I think I have some sort of understanding of how to solve this but I'm not sure.
I would colour the board with 4 colours such that every 1×4 rectangle would cover one of each colour.
Then cover the bottom 4 rows such that we are left with a 2×6 rectangle.
Then fill the 4 leftmost columns so we are left with a 2×2 square which will have 2 tiles of the same colour hence it is impossible to cover the board with 1×4 tiles.
Would that be a correct answer?
Edit:
My colouring scheme works like this:
The 4 colours will be represented as 0,1,2 and 3.
Working along the top row of the board, we may as well label the first four squares 0, 1, 2 and 3, in that order.

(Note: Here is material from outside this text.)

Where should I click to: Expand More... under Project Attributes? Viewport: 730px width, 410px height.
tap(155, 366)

In order to satisfy the property that any 4 × 1 rectangle placed on the board occupies one square of each colour, the next square along must be labelled 0. And the next square along must be labelled 1, and the next square along must be labelled 2, and the next square along must be labelled 3, and so on.

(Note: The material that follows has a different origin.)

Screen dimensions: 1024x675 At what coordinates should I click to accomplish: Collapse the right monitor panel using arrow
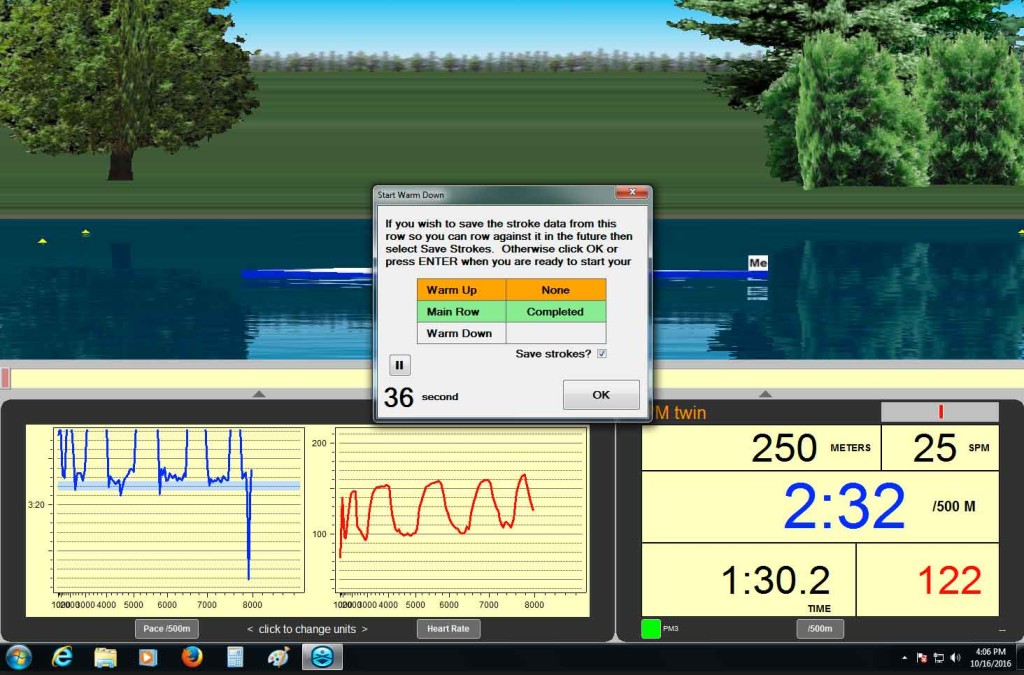pos(765,394)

So we see that every square in the first row will be coloured according to the
repeating pattern 0, 1, 2, 3, 0, 1, 2, 3, . . .. Since this seems to work along the first row, we can use the same trick to fill the first column.

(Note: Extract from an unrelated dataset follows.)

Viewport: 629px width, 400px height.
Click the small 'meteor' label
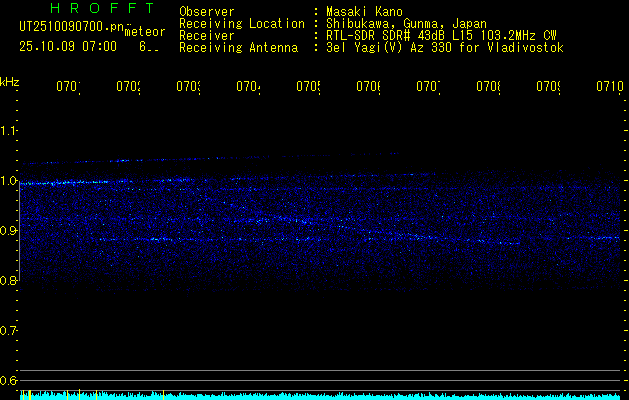click(145, 32)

Then cycle through the rows marking tiles in the same pattern.
(The first tile of the second row is 1 so the tile to the left of it is 2, the next one is 3 and so on for every row)
Finally the board will be coloured in such a way that the square in
row i and column j is coloured i + j modulo 4.
Best Answer
Color the board like this: $$\matrix{1&2&3&4&1&2\cr2&3&4&1&2&3\cr3&4&1&2&3&4\cr4&1&2&3&4&1\cr1&2&3&4&1&2\cr2&3&4&1&2&3\cr}$$ Show that wherever you put a $4\times1$ it covers one of each color, note that there are 10 2s and only 8 4s to be covered, QED.